We have a variety of jobs to do around the core job of patient care:
We complete temperature/ date and stock checks daily.
I try to attend the daily reviews – we have a daily meeting at 9am which discusses our patients with our team of clinicians. Any issues are raised and we get to discuss how we may move forward.
On Friday mornings, we have an MDT for one of our patients – this involves a full team, including clinicians and social care. We discuss possible care packages/ providers and their goal of discharge. Medication reviews are done and any alterations to their care e.g. obs level and S17 leave are discussed here.
We have a cleaning rota to complete (important due to COVID).
Laundry is completed – patients are encouraged to complete their own with the supervision of staff but staff have the overall responsibility.
We have to ensure that patients have sufficient funds/cash for the week and if needed, we withdraw this from the onsite bank facilities.

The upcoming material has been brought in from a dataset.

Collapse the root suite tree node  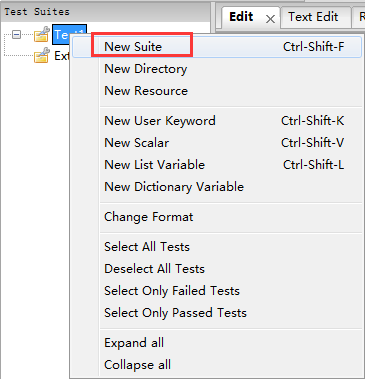pyautogui.click(x=16, y=34)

If a patient has S17 leave, this can either be for ground leave or area leave. We often take our patients out for walks around the site, to visit the hospital canteen or if care planned, they can be taken to a nearby supermarket or to visit nearby family. Each patient is unique in their leave plans. We have a ward car and this is utilised for patient transport. I’m usually driving!

We spend 12.5 hours a day with our patients and it’s long. We go to work in the dark and return in the dark. Dayshift is 7:30-20:00, nightshift is 19:30-8:00.

Whilst there are obvious challenges of the job – physical aggression and violence to staff, property and environmental damage, violence and aggression to peers, verbal abuse and the risk of absconding. I have been kicked, I’ve had a patient attempt to strangle me and grab at my throat, I’ve been hit and scratched but.. we also have some really enjoyable and rewarding work with our patients. As our longest patient has been with us for 2 years (nearly 3) we can build really good relationships with them. They know your name, what you’re like as a person, ask you if you’ve had your hair done and will remember when you’re next on shift. I can remember walking on to the ward and having a patient stood right at the doors to greet me, as I entered the patient cheered. They were cheering all the staff onto the ward!

We dance with our patients, we laugh, we feel their pain and frustrations, we are their family when theirs can’t be there.

I should be sad that I’m working all of Christmas but to be honest, I feel really lucky to spend it with those that need me. I truly love my job and the personalities of those I work with. It’s not for everyone but it’s definitely for me.